GIVEN DATA
━━━━━━

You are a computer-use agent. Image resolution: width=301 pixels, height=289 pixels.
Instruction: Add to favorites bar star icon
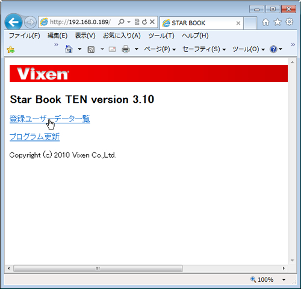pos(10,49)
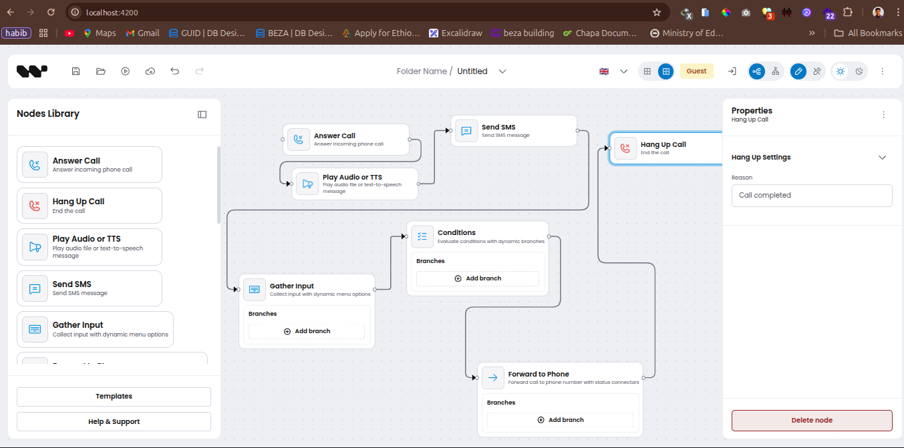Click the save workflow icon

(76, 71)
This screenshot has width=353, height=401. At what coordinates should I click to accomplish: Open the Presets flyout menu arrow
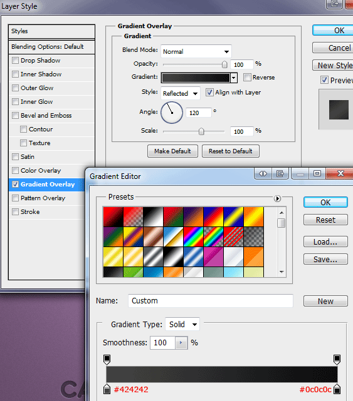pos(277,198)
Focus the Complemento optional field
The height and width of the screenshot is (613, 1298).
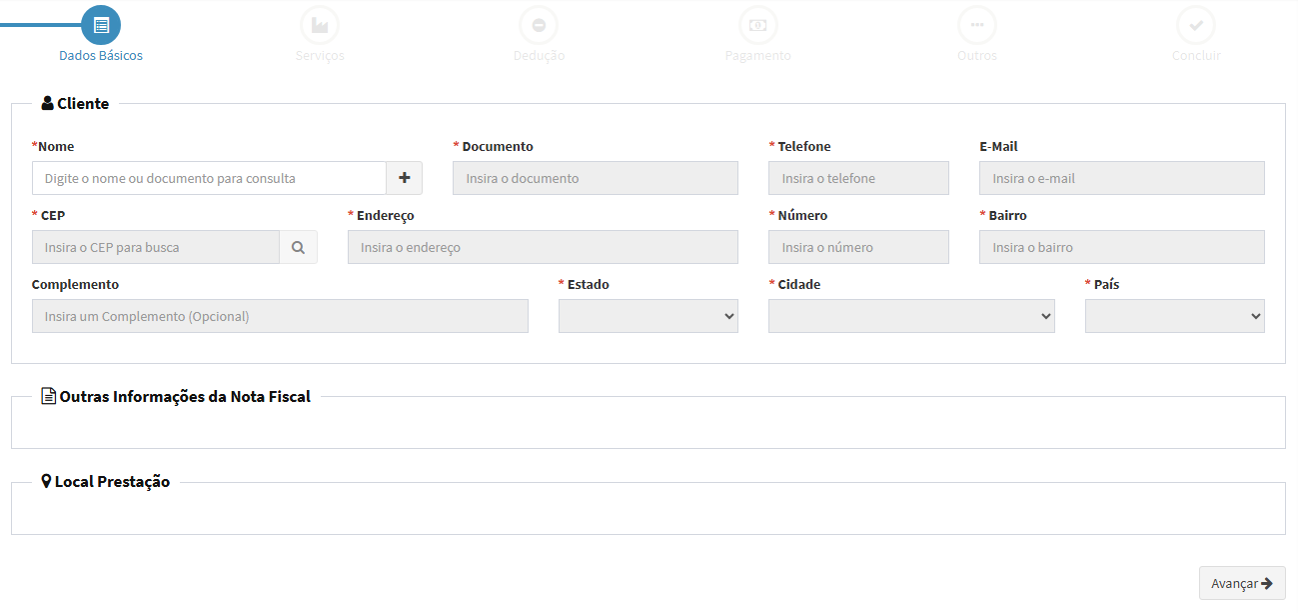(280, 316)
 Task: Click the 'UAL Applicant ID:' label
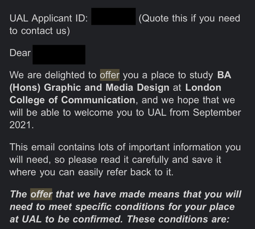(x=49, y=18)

━━━━━━

Wherever a picture appears in the listing above, drop it, and restate the rest exactly.

You are a computer-use agent. Image resolution: width=301 pixels, height=289 pixels.
Instruction: Add to favorites bar star icon
pos(10,49)
Click the save workflow icon

(76, 71)
This screenshot has width=353, height=401. At what coordinates should I click to accomplish: Open the Presets flyout menu arrow
pos(277,198)
Focus the Complemento optional field
The height and width of the screenshot is (613, 1298).
(280, 316)
 Task: Click the 'UAL Applicant ID:' label
(x=49, y=18)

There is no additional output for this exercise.